SET PROBLEM 1
Answer each question from the text on the "changes" in Cuba.
(a) Which zone does it give as an example of how the island has managed to take in more dividends?
(b) According to the author's note, what did the high school teacher say one could learn more about through a country's writers than through historical chronicles?
(c) In the comment posted May 6, 2014 at 10:59 am, who is said to cause the misery of the Cuban people?
SET PROBLEM 2
Extend the text on the "changes" in Cuba, beginning after its final sentence.

QUOTED PASSAGE
To win over allies in the region and reduce existing ill-will, Cuba had to change in the eyes of world public opinion – it had to show itself more tolerant and inclusive. The Mariel Special Development Zone is an example of how the island has managed to take in more dividends.

These are the reasons behind the wave of disconcerting “changes” in Cuba, which are aimed at disguising the parasitic nature of the country’s economy as it adjusts itself to the new times, when, if you’re not open minded, you are simply left behind.

We are seeing a Cuba that has spread its legs to foreign investment, a Cuba now announcing it will make Internet available to everyone, which allows people to buy and sell houses and cars, go to hotels, travel without a permit and own a cell phone, all the while capitalizing on the enthusiasm over Latin American integration.

Dariela Aquique

Dariela Aquique: I remember my years as a high school student, especially that teacher who would interrupt the reading of works and who with surprising histrionics spoke of the real possibilities of knowing more about the truth of a country through its writers than through historical chronicles. From there came my passion for writing and literature. I had excellent teachers (sure, those were not the days of the Fast-track Teachers) and extemporization and the non-mastery of subjects was not tolerated. With humble pretenses, I want to contribute to revealing the truth about my country, where reality always overcomes fiction, but where a novel style shrouds its existence.

32 thoughts on “The Reasons Behind the “Changes” in Cuba

  • May 6, 2014 at 11:01 am

    I WISH for a free and democratic Cuba. Nothing more and nothing less.

  • May 6, 2014 at 10:59 am

    Here is but one of the many areas where we disagree; I do not believe that the US embargo causes misery for the Cuban people. The Castros cause this misery and have the power to alleviate it.

RECORDED INFORMATION

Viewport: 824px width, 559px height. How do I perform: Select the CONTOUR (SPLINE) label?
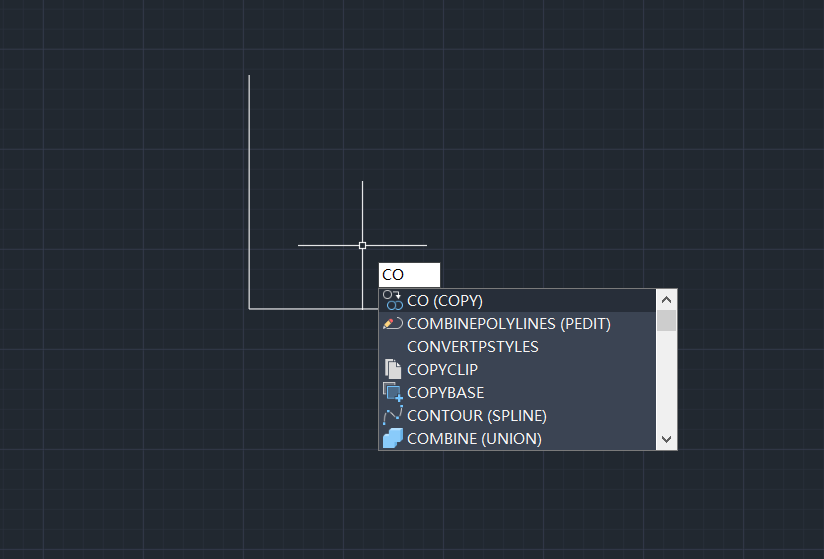point(476,415)
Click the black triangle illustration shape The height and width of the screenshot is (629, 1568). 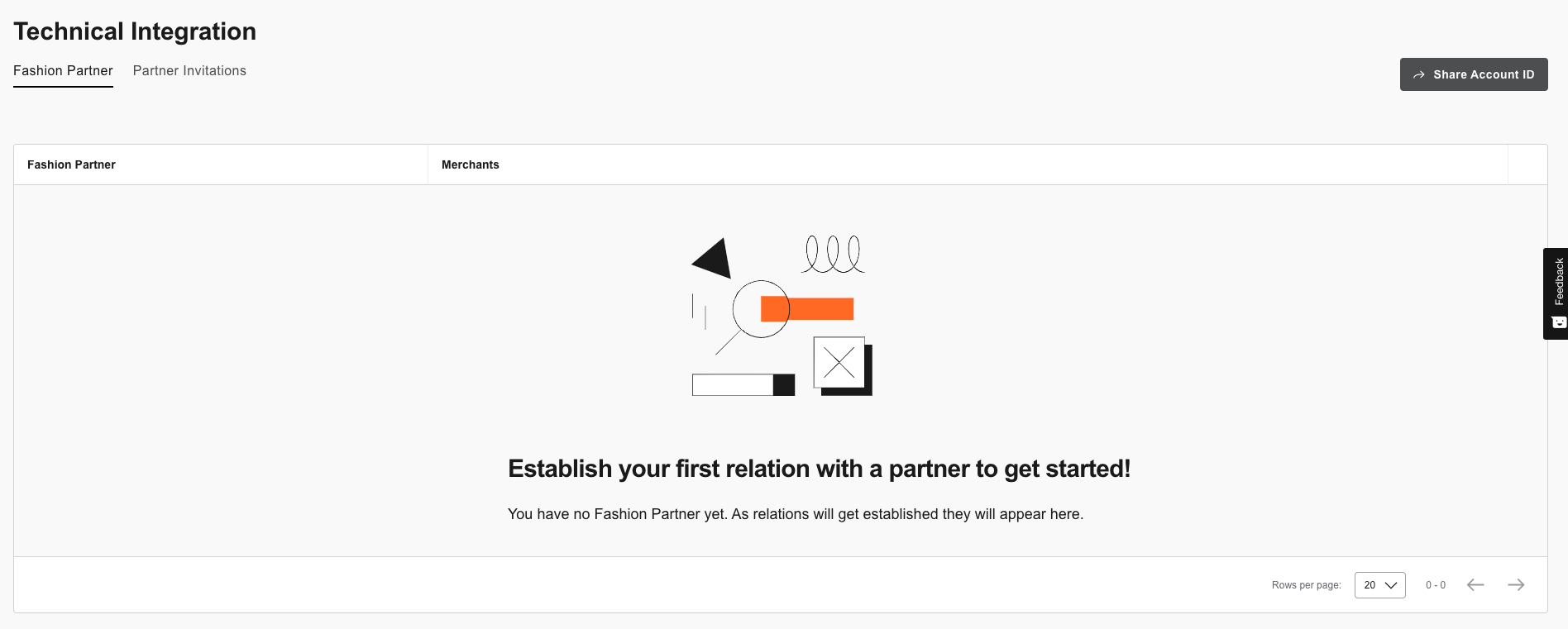[x=713, y=258]
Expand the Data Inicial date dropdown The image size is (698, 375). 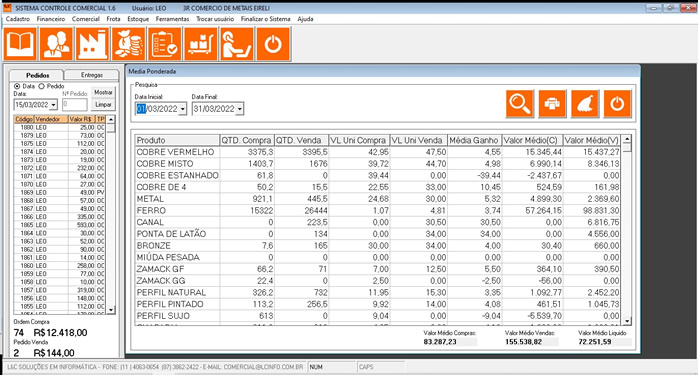point(183,109)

ANSWER 1
(a) The Mariel Special Development Zone.
(b) The truth of a country.
(c) The Castros.

ANSWER 2
  • May 6, 2014 at 10:48 am

    What is your point? That life is tough in Jamaica too? OK, you win. But as you said, this is Havana Times so before you begin to wax nostalgic about your life in (insert poor country here) and how tough things are there as well, calm yourself. Jamaica’s problems are real but they are not caused by a brutal dictatorship unable to see beyond their own survival. For Cuba, among its many problems, the Castro regime is at the top of the list.

  • May 6, 2014 at 10:19 am

    Your response to my fact-filled and lengthy post was noticeably short on refutations of specific pieces of information .
    Feel free to correct my errors of fact IF you are capable of doing so .
    Otherwise : as Christopher Hitchens would say: “That which can be asserted without evidence can likewise be dismissed without evidence. ”
    You are herewith dismissed.

  • May 6, 2014 at 10:04 am

    I realize how inconvenient a point the triple rate of Jamaican emigres is for you but I’ve spent a great deal of time in Jamaica since 1980 and lived side-by-side with mostly poor working class people and farmers .
    That country has gone steadily into decline since the U.S. intervention against Michael Manley in the late 70s and early 80s .
    The schools are dreadful and the population is hugely FUNCTIONALLY illiterate . Yes they may know the alphabet and numbers but they generally don’t read as a means of entertainment and are grossly under-educated for existence in today’s world.
    There are no jobs and no job creation . Wages are below what we would call a minimum wage.
    Life is very hard and the emigration figures for Jamaica are showing just how hard.
    Yes this is the Havana Times but Jamaica is just a hop across the strait from Cuba and Cuba and Jamaica had a history together before the U.S. intervention .
    The fact that the U.S. was successful in getting rid of Manley and his socialist ideas and thus had Jamaica’s neo-liberal capitalist economy continue is the main factor in the huge increase in Jamaican poverty, joblessness, low pay , no benefits etc that come with supporting the top people and not those at the bottom as neo-liberalism is constructed.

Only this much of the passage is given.